§ **EXERCISE GOAL**:
From the Crohn's disease study abstract below, list every outcome whose cumulative rate was estimated with the Kaplan–Meier method.

§ **PASSAGE PROVIDED**:
====

B. Bressler*1, G. Mantzaris2, M. Silverberg3, P. Zezos3, D. Stein4, C. Colby5, T. Lissoos6, C. Lopez6, A. Natsios7, G. Radulescu8, H. Patel9, D. Demuth10, A. Yarur11

1St. Paul's Hospital, Vancouver, Canada, 2Evangelismos Hospital, Athens, Greece, 3IBD Center, Mount Sinai Hospital, Toronto, Canada, 4Evidera, London, UK, 5Evidera, California, USA, 6Takeda USA Inc., Chicago, USA, 7Takeda SA Inc., Athens, Greece, 8Takeda Canada Inc., Toronto, Canada, 9Takeda Pharmaceuticals International, Deerfield, USA, 10Takeda International - UK Branch, London, UK, 11Medical College of Wisconsin, Milwaukee, USA


This multi-country, retrospective chart review study assessed the effectiveness and safety of vedolizumab (VDZ) compared with anti-tumour necrosis factors (anti-TNF) agents in a real-world cohort of biologic (bio)-naïve Crohn’s disease (CD) patients.


Bio-naïve CD patients (≥18 years old) treated with VDZ or anti-TNF (May 2014 to March 2018), were included from sites in Canada, Greece and the USA. Data were collected from treatment (Tx) initiation to earliest of death, chart abstraction date or 6 months post-Tx discontinuation. Using the Kaplan–Meier method, cumulative rates of clinical response, remission, mucosal healing, dose escalation and Tx persistence were estimated over 24 months (mo). Incidence rates (per 100 person-years [PYs]) of CD exacerbations, CD-related surgeries (bowel resection, strictureplasty, colectomy), serious adverse events (SAEs) and serious infections (SIs) were assessed. A Cox proportional hazards model adjusted for baseline confounders (age, sex, albumin, C-reactive protein, disease location and duration, CD-related hospitalisations in (prior 12 mo), and disease severity) was used to compare Tx cohorts; adjusted hazard ratios (HR) with 95% confidence intervals are reported.

====

(Saved entries)
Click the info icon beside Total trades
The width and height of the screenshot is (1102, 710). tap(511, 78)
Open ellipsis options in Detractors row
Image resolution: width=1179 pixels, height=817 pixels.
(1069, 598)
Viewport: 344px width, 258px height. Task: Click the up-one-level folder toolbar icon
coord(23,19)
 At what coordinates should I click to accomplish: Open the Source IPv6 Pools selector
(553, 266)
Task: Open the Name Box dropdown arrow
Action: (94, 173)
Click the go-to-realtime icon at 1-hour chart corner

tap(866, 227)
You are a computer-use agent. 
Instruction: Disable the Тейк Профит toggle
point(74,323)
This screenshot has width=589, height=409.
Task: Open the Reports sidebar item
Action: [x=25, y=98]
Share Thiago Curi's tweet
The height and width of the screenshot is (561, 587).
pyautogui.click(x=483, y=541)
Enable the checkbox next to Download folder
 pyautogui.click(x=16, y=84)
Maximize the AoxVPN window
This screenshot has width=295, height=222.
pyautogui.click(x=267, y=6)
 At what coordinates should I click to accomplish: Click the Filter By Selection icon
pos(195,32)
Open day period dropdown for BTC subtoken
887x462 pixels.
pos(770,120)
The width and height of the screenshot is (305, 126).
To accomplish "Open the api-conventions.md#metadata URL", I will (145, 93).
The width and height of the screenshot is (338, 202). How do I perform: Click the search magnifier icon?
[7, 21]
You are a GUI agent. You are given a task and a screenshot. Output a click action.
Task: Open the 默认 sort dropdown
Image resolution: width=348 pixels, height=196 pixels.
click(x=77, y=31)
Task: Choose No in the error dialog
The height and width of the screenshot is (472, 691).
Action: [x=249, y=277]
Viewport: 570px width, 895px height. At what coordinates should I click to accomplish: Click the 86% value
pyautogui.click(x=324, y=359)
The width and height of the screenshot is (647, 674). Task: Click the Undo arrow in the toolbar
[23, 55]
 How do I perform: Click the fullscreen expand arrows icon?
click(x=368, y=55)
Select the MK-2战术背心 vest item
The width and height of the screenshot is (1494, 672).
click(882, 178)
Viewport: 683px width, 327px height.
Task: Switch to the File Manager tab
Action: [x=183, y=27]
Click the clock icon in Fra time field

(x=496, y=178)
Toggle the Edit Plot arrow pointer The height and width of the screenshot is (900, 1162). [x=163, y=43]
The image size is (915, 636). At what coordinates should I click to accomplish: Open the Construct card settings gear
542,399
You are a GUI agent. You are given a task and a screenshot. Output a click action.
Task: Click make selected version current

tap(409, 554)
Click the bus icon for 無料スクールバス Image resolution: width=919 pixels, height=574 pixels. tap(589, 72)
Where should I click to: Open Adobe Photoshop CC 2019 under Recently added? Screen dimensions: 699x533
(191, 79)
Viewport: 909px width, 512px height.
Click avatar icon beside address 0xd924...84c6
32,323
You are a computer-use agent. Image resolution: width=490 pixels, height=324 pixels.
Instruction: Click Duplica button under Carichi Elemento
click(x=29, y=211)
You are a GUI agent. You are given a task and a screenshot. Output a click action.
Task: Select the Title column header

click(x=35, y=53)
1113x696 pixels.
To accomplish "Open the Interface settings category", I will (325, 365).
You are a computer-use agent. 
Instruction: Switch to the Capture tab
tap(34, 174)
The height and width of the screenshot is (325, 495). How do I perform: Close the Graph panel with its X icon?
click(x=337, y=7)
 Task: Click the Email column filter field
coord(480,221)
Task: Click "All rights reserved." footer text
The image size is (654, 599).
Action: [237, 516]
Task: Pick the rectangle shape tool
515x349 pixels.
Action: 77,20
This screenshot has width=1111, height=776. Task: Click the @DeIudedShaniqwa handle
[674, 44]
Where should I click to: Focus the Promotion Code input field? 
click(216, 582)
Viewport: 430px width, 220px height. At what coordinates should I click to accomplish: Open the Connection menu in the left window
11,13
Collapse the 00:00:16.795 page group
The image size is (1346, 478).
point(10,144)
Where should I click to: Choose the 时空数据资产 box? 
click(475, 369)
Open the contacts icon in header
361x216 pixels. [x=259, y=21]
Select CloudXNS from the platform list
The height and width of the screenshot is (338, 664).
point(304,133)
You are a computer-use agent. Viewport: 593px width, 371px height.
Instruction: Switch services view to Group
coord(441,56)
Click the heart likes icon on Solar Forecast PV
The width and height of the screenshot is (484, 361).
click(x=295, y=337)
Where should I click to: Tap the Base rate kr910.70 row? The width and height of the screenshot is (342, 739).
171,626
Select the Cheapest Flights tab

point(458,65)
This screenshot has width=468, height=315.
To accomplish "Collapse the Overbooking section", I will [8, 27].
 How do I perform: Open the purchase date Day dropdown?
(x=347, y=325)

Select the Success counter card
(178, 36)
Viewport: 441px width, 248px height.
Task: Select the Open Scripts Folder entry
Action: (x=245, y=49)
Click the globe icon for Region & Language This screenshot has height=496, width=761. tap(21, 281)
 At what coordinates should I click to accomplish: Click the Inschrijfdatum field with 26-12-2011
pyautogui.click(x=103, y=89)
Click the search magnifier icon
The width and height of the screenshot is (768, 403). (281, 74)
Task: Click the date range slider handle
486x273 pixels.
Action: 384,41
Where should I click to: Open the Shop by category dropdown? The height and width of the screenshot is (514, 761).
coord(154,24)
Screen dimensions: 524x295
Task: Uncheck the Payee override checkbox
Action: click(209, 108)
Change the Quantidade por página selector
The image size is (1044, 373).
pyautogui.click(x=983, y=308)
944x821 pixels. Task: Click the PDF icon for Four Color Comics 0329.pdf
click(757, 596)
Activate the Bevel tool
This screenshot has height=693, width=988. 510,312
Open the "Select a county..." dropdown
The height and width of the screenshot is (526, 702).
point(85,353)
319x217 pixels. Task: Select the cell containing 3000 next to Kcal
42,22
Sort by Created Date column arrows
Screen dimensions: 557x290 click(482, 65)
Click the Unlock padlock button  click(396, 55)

====

§ **YOUR RESPONSE**:
- Clinical response
- Remission
- Mucosal healing
- Dose escalation
- Treatment persistence